Part of what makes Orlok’s half of the story so melancholy, apart from the obvious fact that this man is reaching the end of his life (Karloff himself died one year later), is the understanding Orlok has that his brand of fun, Gothic horror is now passé. The new horrors of the world are too overwhelming for his films to have any impact on an audience. At one point, Orlok says to Michaels, “Oh, Sammy, what's the use? Mr. Boogey Man, King of Blood they used to call me. Marx Brothers make you laugh, Garbo makes you weep, Orlok makes you scream.” In short, it’s just a genre, it just presses buttons in the audience. It’s impossible to watch an Orlok movie and find any meaning, any worth, any significance, when the real world outside seems itself to be screaming.

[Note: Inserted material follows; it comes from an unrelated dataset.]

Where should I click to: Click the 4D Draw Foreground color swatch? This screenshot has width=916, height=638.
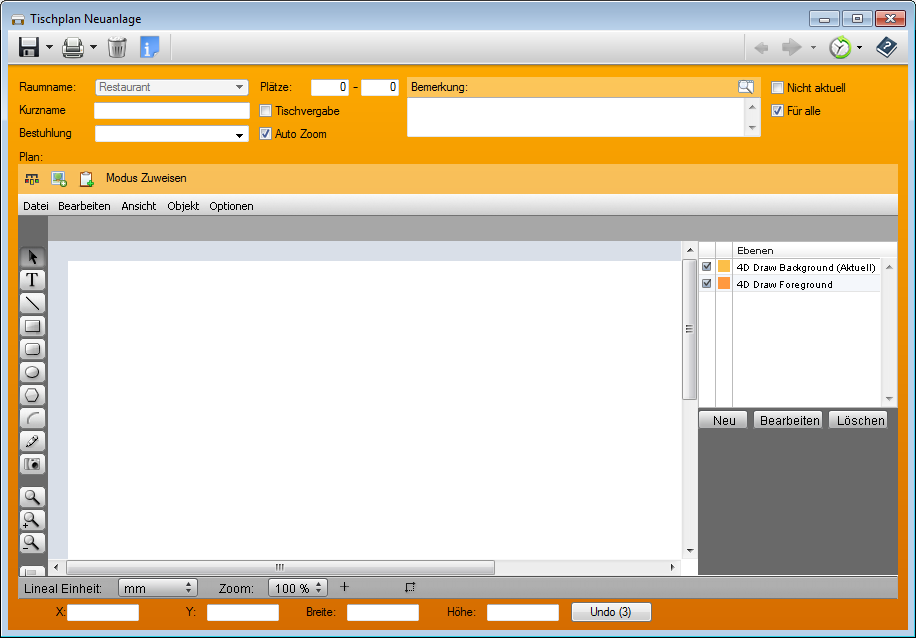(724, 284)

And indeed, when Thompson is not shooting at innocent strangers who are probably just driving home from work from atop the water tower, Bogdanovich shows him sitting peacefully, one rifle across his lap, four more in a net row next to him, while he unwraps a sandwich he brought with him in a paper bag. Also next to him is a bottle of soda. He brought his lunch. He’s taking a break. There are few shots in American film as banally terrifying as that one.
One of the most best scenes in Targets, and one that acts as an interesting counterpoint to the rest of the film, is the one where Orlok tells the story of “The Appointment in Samarra,” recorded in the Babylonian Talmud and famously retold by W. Somerset Maugham, in which a merchant tries, and fails, to avoid Death. Though it predates the literary form that takes the name, the story is nevertheless classically Gothic, and Orlok/Karloff’s narration of it has a cold and grim timelessness. It also basically sums up the horror genre, to which Targets arguably belongs, and, as it sums up Bobby Thompson (and Charles Whitman), it acts as a defense against Orlok’s own estimation of the kind of films he’s given his life to. The scene even contextualizes Karloff’s own place in the history of cinema. There is so much going on in this short, unbroken take that it’s almost breathtaking.
This is possibly Karloff’s finest performance. Bogdanovich, who was no great fan of his own performance, is quite good in Targets, too. The film, I think, is a masterpiece; it’s also one of the most incongruous in his long and tumultuous career (its closest competition for this prize is Runnin’ Down a Dream, his four-hour documentary about Tom Petty and the Heartbreakers). Which merely tells me that Bogdanovich’s career was varied, that his interests and obsessions were expansive and restless, and his artistry was subtle, at times almost subliminal—but when matched to material that deserved it, entirely wonderful and bracing.